Bullivant: As you are aware, we are in the midst of an era of change with some amazing but also scary new technologies, like AI. Will the Family First Technology Initiative have something to say about them?
Toscano: Yes. The Family First Technology Initiative will seek to do two things related to new technologies: conduct and publish research to diagnose how new technologies are affecting families, for better or worse; and, in partnership with prominent technologists, evaluate the ways that technologies can be designed and deployed to improve family life, give parents more power, and, we hope, reignite the domestic economy to give parents better professional options and the flexibility to enact their preferred child care arrangement.
This big social shift also presents an extraordinary opportunity, in which it might be possible to install the family at the center of our technological lives. Instead of technologies being developed solely for military and corporate benefit, and then, as a last consideration, commodified to families—can families emerge as a first thought in the minds of the technology industry and can they design technology with the specific goal of advancing the family interest? What that would look like in both principle and detail are wide open questions.
Bullivant: What can we expect in 2025 and 2026 from the Family First Technology Initiative?
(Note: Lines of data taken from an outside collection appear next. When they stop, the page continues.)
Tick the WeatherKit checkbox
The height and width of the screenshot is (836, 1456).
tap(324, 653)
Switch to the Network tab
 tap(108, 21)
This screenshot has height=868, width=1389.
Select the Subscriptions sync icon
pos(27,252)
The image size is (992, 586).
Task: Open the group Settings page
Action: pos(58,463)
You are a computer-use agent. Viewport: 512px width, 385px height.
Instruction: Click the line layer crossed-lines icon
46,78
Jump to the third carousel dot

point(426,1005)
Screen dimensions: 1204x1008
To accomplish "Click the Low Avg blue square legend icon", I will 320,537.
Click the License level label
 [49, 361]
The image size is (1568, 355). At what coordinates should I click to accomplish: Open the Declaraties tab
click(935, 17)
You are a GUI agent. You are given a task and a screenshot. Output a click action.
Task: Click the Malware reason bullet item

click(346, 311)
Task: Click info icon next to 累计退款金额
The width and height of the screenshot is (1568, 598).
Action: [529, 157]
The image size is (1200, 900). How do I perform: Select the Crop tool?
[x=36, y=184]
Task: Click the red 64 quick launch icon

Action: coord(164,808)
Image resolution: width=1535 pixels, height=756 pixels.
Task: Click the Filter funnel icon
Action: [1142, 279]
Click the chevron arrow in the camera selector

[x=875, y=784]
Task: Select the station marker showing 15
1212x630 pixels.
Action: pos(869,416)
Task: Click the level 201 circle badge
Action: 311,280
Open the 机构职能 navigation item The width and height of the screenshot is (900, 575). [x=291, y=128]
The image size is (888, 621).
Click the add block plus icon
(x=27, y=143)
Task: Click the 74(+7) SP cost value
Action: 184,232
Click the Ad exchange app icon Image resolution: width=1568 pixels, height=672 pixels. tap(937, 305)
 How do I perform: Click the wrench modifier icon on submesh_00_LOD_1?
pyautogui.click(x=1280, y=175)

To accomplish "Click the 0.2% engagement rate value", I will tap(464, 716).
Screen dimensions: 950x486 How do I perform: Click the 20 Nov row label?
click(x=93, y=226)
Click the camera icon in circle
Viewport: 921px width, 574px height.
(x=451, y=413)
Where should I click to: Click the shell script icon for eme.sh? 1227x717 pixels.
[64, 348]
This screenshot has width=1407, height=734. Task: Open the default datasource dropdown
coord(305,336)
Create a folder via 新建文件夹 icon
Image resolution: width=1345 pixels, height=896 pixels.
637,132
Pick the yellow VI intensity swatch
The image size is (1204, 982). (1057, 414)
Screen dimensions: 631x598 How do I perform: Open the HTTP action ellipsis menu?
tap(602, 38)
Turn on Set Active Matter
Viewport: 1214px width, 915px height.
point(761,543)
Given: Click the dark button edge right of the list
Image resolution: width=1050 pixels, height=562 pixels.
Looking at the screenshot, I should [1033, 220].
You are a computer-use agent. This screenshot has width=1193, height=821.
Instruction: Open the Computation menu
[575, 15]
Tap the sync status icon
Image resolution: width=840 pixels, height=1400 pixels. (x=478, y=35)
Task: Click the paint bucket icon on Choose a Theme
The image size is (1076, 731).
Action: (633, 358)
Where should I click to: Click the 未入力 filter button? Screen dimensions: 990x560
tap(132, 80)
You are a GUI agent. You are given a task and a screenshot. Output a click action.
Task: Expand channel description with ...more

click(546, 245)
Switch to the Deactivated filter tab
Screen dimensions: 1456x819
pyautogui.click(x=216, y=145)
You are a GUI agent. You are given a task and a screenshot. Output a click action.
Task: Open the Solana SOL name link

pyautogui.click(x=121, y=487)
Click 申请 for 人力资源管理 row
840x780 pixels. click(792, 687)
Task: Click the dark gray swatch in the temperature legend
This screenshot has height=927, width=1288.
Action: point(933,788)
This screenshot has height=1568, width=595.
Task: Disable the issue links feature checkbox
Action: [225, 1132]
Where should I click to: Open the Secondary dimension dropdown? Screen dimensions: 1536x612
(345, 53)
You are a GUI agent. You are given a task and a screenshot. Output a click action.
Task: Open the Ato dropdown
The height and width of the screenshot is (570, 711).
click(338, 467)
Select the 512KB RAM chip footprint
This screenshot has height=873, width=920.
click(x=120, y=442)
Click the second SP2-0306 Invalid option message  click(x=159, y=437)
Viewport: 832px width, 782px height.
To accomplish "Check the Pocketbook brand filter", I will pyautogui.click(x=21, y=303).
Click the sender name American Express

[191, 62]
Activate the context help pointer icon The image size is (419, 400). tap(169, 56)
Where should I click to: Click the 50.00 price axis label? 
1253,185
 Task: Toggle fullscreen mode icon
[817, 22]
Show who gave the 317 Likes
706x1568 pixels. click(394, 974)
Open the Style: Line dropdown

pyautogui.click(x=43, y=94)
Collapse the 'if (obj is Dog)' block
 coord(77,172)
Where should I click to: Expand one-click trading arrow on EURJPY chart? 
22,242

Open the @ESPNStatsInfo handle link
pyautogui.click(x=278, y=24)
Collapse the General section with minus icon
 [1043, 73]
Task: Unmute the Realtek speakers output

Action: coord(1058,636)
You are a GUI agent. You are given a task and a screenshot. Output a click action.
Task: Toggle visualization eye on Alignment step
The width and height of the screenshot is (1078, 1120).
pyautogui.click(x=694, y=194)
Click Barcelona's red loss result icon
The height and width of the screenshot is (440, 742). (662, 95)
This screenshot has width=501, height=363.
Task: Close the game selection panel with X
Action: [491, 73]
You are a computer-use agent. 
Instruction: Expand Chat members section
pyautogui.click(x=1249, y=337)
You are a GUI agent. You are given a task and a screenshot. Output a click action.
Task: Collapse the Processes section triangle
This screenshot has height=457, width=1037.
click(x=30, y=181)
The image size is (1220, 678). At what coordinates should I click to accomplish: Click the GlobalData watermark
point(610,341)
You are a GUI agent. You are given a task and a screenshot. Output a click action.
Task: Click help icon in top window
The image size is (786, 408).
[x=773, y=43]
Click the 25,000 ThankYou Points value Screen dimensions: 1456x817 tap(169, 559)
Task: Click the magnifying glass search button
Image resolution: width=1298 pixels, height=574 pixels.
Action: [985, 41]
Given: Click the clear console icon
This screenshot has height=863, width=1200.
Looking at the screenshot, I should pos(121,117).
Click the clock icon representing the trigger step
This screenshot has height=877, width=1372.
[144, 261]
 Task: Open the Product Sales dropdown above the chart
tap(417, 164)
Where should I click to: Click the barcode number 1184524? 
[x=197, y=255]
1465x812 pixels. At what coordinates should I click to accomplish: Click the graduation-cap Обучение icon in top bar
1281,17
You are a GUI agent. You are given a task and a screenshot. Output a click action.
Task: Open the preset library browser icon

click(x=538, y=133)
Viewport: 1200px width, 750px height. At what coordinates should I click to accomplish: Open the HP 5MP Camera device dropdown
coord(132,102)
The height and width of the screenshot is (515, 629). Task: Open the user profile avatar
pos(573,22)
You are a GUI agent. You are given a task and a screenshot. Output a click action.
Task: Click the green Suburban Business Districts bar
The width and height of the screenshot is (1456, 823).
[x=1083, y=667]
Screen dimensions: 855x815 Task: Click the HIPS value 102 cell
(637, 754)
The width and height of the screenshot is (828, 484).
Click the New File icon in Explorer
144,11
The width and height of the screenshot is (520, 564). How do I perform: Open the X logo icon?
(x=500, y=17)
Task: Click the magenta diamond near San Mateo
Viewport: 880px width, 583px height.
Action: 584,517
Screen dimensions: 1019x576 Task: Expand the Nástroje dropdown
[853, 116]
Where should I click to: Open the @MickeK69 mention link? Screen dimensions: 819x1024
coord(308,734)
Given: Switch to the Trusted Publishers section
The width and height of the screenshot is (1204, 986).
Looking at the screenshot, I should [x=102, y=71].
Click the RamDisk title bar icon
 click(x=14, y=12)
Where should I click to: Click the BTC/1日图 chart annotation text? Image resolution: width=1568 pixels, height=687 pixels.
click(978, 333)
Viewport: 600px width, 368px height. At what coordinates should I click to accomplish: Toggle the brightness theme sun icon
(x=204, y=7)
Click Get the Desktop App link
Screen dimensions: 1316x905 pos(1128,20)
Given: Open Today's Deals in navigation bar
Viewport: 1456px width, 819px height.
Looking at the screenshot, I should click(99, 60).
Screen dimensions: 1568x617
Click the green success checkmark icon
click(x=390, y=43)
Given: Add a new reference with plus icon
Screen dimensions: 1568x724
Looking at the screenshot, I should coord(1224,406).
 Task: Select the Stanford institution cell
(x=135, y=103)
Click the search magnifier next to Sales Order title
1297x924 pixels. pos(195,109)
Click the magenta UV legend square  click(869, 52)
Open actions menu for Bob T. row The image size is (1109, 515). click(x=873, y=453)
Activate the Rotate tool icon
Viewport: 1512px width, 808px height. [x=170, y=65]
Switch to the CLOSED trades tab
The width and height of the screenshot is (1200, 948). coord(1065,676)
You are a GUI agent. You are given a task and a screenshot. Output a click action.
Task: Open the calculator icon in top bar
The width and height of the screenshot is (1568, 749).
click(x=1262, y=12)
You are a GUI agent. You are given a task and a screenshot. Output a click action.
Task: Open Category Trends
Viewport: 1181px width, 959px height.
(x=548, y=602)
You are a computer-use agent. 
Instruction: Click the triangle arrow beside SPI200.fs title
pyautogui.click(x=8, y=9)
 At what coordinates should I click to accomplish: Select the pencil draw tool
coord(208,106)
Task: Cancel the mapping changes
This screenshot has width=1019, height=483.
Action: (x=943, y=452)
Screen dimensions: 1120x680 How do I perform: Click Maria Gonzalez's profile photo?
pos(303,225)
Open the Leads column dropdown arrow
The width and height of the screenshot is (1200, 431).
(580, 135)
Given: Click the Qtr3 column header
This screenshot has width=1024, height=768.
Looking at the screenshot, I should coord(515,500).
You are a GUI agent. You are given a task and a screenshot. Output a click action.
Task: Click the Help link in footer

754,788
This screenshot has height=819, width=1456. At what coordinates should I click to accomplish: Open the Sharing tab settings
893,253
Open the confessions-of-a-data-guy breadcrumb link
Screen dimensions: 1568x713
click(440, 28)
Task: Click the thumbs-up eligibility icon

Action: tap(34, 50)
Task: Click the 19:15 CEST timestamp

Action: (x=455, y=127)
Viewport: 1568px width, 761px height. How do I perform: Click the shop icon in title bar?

Toscano: Well, Wendy Wang and I have a few new pieces of research coming out based on a survey on technology with YouGov. Up next, we will be putting out new data on A.I. relationships, A.I. boyfriends and girlfriends, and how Americans feel about them.
We also have a big research report with a great scholar—more on that soon—on the “Failure to Launch,” which will cover a wide array of issues, but will focus on addiction to electronics, particularly video games. Every year, we will be probing more deeply into the ways in which immersion into the digital world has totally transformed us and our families. As for the policy side, I’d rather keep it under my hat. Surprise is one of the few advantages we have.